Do you mean that you are trying to match curves that have been translated in x,y coordinates? One technique from image processing is to use chain codes [I'm looking for a decent reference, but all I can find right now is this] to encode each sequence and then compare those chain codes. You could take the sum of the differences (modulo 8) and if the result is 0, the curves are identical. Since the sequences are of different lengths and don't necessarily start at the same relative location, you would have to shift one sequence and do this again and again, but you only have to create the chain codes once. The only way to detect if one of the sequences is reversed is to try both the forward and reverse of one of the sequences. If the curves aren't exactly alike, the sum will be greater than zero but it is not straightforward to tell how different the curves are simply from the sum.

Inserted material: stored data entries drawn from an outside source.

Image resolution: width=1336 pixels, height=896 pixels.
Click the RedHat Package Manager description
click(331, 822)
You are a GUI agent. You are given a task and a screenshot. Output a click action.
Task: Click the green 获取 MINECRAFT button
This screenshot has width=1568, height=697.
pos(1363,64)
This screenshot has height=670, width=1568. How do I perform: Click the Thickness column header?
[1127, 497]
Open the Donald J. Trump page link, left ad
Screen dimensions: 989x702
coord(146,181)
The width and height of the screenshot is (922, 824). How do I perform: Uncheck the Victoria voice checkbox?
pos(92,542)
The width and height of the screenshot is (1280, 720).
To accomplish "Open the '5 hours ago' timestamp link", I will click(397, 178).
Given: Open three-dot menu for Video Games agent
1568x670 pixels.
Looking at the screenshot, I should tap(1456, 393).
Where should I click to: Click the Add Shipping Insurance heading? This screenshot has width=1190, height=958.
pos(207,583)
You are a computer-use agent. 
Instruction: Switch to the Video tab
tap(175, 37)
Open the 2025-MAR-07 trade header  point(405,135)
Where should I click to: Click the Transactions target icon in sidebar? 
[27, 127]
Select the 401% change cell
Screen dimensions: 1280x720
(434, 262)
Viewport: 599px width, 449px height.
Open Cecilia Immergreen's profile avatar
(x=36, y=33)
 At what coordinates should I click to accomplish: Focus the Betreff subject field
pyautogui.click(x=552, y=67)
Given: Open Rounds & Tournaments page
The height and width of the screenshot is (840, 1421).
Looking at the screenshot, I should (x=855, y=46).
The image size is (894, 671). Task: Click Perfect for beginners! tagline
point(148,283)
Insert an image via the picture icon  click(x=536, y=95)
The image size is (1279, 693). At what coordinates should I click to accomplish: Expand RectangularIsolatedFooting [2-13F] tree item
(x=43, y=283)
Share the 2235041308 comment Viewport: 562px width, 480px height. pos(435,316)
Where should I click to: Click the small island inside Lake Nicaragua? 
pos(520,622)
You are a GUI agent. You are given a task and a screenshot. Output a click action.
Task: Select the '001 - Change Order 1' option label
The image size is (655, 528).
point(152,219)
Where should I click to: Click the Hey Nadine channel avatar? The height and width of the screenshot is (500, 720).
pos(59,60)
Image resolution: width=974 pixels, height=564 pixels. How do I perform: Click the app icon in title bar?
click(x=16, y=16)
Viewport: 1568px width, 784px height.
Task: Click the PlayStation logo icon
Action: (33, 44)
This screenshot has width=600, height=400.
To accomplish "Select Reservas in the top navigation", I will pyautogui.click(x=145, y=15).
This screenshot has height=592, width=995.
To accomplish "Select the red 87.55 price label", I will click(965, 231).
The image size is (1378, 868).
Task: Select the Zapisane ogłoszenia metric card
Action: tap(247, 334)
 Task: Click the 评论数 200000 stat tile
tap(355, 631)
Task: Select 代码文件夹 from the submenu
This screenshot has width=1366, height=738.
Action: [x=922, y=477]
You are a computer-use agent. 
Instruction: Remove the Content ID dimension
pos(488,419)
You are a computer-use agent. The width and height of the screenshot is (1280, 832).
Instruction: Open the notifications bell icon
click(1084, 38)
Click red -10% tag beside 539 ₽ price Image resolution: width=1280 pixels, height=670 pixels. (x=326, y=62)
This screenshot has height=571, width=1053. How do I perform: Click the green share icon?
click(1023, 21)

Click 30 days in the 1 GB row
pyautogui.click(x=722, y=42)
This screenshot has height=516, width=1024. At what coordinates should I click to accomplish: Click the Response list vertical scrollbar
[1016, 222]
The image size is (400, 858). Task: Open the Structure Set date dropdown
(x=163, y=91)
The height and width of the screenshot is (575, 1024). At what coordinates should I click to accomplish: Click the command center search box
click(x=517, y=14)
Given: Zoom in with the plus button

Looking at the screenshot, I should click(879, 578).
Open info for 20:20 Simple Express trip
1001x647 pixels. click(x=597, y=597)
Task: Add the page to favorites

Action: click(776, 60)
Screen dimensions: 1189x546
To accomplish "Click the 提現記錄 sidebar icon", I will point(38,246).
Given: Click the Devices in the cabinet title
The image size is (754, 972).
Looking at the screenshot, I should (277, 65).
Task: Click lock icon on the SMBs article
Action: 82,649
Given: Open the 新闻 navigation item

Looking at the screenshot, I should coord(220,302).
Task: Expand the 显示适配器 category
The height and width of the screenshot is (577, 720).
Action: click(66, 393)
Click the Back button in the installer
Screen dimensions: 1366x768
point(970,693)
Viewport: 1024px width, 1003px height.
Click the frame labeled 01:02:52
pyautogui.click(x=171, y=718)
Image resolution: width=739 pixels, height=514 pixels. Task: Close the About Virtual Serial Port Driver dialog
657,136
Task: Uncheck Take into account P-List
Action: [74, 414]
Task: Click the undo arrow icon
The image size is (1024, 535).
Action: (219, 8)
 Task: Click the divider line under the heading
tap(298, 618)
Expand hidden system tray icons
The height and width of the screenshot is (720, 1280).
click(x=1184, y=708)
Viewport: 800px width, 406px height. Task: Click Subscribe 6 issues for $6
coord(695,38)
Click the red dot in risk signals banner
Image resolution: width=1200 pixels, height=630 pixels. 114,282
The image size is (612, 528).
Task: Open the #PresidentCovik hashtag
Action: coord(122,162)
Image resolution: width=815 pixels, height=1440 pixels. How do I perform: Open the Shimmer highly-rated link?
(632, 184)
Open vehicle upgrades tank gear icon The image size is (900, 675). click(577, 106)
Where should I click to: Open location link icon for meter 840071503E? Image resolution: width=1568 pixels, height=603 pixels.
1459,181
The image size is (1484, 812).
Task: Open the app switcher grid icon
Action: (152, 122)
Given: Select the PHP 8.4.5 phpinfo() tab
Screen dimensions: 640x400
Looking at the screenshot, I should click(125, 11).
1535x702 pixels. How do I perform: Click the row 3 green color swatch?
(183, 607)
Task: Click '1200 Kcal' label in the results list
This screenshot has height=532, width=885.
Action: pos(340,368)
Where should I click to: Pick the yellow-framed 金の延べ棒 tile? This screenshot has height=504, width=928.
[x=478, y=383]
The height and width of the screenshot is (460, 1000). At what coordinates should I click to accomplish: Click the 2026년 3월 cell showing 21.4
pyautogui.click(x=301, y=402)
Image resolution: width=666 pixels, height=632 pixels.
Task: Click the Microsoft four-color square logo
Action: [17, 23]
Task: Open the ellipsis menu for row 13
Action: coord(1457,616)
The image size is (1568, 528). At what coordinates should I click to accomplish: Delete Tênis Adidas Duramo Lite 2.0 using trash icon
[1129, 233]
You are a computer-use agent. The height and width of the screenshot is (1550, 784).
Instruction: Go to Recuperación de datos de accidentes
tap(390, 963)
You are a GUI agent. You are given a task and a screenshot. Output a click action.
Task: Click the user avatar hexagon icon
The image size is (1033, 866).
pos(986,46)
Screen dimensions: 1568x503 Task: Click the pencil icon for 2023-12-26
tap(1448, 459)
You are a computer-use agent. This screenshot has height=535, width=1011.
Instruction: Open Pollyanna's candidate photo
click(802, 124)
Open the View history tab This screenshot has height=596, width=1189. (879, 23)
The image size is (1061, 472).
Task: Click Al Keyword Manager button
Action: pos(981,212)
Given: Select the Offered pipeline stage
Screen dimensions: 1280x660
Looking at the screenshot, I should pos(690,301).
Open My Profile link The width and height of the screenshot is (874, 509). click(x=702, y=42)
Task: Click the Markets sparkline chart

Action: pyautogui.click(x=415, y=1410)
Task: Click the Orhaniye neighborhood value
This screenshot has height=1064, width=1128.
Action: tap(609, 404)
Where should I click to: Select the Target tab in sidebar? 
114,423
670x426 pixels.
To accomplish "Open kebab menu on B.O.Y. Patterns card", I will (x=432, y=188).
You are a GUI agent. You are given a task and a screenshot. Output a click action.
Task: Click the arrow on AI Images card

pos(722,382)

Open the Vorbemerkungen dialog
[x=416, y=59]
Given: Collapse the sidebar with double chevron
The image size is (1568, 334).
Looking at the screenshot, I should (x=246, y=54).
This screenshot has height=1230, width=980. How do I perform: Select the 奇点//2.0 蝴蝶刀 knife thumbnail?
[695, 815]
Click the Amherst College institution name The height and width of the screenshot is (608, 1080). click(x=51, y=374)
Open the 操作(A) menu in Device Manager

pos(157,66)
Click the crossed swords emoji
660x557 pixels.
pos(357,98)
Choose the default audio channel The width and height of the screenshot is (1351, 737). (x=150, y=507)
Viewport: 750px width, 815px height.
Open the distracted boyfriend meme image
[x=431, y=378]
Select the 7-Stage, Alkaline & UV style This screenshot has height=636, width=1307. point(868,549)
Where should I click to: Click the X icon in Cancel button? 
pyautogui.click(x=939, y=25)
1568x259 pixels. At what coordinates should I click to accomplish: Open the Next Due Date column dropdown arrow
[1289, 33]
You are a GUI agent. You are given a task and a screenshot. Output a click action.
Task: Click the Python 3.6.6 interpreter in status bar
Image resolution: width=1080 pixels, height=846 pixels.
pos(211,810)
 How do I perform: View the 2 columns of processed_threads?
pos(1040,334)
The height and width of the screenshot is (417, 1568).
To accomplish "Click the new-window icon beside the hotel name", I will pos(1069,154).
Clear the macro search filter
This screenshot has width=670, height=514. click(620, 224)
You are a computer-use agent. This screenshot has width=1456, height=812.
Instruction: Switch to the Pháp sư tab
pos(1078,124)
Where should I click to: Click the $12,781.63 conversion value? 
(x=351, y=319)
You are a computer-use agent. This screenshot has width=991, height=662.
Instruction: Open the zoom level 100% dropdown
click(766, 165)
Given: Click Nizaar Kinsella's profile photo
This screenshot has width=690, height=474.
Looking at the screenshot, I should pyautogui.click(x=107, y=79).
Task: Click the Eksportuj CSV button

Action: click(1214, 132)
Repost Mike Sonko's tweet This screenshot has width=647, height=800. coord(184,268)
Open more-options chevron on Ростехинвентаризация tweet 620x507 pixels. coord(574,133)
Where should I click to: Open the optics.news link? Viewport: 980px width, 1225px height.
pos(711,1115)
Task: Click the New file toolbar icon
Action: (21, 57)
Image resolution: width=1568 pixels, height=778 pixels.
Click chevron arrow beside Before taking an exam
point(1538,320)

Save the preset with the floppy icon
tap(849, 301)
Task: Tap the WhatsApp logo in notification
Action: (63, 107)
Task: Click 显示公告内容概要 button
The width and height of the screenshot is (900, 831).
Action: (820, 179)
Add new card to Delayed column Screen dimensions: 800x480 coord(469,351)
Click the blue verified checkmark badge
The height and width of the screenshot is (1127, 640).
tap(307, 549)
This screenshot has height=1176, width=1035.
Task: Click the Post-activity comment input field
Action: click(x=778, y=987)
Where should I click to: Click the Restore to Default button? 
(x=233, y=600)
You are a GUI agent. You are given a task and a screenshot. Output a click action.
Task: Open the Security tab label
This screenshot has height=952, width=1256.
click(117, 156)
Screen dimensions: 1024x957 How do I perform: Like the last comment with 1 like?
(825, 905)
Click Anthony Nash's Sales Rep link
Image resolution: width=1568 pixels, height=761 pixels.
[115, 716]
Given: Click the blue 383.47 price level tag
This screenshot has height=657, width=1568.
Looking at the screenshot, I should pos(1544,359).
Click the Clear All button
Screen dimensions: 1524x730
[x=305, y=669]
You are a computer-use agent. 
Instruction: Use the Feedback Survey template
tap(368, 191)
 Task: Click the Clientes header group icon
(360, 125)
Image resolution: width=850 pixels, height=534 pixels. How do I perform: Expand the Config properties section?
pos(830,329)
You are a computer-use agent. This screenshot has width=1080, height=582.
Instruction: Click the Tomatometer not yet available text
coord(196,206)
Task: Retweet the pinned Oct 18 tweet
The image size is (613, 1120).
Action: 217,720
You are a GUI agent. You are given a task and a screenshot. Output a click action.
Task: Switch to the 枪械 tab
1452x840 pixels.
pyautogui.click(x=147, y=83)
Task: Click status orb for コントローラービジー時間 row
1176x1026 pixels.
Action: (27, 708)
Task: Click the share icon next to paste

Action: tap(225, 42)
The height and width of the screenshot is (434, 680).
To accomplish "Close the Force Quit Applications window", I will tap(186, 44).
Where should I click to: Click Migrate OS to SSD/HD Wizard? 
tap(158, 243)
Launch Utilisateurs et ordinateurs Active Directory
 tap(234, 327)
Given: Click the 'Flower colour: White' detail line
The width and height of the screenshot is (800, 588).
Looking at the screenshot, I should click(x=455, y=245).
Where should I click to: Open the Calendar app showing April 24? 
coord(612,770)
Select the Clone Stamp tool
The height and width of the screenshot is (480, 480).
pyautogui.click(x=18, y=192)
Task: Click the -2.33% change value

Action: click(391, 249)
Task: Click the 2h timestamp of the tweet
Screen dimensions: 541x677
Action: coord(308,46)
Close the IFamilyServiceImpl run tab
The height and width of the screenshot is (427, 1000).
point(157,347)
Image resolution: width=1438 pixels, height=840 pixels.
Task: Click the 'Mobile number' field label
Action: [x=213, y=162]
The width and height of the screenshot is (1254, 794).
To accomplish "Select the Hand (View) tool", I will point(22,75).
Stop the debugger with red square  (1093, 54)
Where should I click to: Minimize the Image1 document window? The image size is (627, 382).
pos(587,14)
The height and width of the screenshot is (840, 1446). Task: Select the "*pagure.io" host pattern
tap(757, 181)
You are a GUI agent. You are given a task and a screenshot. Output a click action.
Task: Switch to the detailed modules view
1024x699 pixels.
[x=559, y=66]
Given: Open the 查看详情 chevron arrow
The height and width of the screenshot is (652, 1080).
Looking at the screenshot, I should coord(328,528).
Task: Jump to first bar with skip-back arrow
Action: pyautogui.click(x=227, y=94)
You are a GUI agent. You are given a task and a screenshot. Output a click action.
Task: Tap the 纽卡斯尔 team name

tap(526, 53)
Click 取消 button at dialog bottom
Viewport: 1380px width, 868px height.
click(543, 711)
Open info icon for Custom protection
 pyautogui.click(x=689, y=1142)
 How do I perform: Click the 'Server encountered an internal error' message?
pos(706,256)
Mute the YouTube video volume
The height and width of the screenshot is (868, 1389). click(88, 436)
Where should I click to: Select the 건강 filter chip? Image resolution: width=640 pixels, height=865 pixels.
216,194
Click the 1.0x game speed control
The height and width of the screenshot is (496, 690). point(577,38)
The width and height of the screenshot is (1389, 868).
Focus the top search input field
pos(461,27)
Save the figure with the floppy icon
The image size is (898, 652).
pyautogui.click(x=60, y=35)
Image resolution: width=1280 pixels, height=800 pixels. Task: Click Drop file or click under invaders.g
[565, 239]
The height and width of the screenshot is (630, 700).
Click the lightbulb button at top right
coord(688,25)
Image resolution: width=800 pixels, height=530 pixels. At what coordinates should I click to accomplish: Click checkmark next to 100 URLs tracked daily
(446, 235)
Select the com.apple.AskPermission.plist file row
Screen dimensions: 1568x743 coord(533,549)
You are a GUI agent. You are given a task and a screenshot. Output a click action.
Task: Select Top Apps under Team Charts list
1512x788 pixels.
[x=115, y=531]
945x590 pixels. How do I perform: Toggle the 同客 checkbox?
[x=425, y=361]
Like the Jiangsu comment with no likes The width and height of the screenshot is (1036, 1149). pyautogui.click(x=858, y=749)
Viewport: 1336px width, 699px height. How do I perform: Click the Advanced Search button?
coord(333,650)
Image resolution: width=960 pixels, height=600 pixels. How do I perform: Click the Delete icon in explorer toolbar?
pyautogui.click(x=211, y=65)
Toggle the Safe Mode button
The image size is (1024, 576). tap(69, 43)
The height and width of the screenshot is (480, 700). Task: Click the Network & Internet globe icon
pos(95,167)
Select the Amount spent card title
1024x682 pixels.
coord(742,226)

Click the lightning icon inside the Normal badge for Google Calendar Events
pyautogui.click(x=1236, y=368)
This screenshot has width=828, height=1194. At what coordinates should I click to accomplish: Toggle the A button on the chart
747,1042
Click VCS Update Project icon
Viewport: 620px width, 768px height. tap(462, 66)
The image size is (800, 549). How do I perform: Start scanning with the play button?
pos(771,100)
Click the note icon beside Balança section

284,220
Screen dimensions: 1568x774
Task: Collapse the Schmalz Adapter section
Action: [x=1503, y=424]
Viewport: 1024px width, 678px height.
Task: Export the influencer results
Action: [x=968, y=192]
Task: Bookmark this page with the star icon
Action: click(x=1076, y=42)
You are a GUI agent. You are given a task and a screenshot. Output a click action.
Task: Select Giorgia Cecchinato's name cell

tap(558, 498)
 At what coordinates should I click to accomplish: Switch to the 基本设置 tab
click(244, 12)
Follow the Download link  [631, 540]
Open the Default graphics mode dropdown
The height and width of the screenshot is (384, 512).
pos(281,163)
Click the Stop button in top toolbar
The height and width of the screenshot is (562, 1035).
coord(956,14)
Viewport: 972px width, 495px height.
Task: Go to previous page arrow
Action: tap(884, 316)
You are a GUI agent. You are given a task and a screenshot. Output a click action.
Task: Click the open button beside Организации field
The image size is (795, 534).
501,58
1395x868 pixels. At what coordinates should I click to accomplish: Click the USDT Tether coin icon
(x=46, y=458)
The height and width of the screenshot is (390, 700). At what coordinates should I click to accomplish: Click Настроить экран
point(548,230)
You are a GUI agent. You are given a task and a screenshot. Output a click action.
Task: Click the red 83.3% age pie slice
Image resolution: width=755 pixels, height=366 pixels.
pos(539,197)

This method will not be rotationally invariant. If you need a method that is rotationally invariant, you should look at Boundary-Centered Polar Encoding. I can't find a free reference for that, but if you need me to describe it, let me know.
A method along these lines might work:
For both sequences:
Fit a curve through the sequence. Make sure that you have a continuous one-to-one function from [0,1] to points on this curve. That is, for each (real) number between 0 and 1, this function returns a point on the curve belonging to it. By tracing the function for all numbers from 0 to 1, you get the entire curve.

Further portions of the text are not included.